Willen analyzed 2.6 million foreclosures and found little evidence of payment shock. For 88 percent of the ARMs, his analysis shows, the payments had remained the same or declined since the loans were originated. Moreover, Willen testified, more than half – 60 percent – of the borrowers who lost their homes had fixed-rate mortgages.

Economic factors – declining home prices, job losses and other life events – not ARMs, were responsible for most of the foreclosures, he told legislators.

“The narrative of the fixed rate mortgage as an inherently safe product invented during the Depression that would have mitigated the subprime crisis because it eliminated payment shocks does not fit the facts,” Willen asserted.

Fixed rate mortgages have some benefits, he acknowledged and it is true, he agreed, that default rates on ARMs are higher. “But since defaults occur even when the payments stay the same or fall,” he argued, “the higher rate is most likely connected to the type of borrower who choses an ARM, not to the design of the mortgage itself.”

STUCK IN PLACE

The poor housing market and sluggish economic growth have produced historically low mobility rates, altering, at least temporarily, migration patterns that have been in place for several decades.

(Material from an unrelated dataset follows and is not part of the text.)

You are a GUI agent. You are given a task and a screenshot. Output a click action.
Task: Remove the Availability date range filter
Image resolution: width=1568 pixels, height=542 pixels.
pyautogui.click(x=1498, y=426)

An analysis of Census data by the Carsey Institute at the University of New Hampshire found that migration into former boom states, such as Arizona, ground to a halt when the recession began and has not recovered, while states that had been losing residents for years -- such as New York, Massachusetts, and California -- have seen the outflow virtually halt.

Mobility rates always slow during economic downturns, the report notes, but migration levels declined last year to the lowest level since the government began tracking these numbers in the 1940s, according to a New York Times report.

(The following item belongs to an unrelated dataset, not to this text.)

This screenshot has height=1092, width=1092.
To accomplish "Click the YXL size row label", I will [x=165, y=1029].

The depressed housing market is preventing many unemployed workers from moving to other areas where they might be able to find jobs, because they can’t sell their homes. Responding to the tough market, many companies have become more cautious about recruiting employees from other areas and less generous in the relocation benefits they offer.

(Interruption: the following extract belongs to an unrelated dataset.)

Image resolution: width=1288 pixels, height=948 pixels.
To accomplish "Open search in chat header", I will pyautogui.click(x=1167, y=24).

“Today, companies are spending more time with employees up front, learning about their real estate commitments before job offers are extended. Rather than a one-size-fits-all relocation program, benefits are decided case by case,” USA Today reported recently.

One major change: Some companies are encouraging employees they are recruiting from other areas to rent instead of buy. Others are providing bonuses to employees who sell existing homes quickly (a quiet means of offsetting losses on those sales) the article noted.

"We have companies that have been very quietly relocating employees, and even some of our larger clients are starting to pick up now," one real estate executive specializing in relocations noted, adding, "It's a very encouraging sign."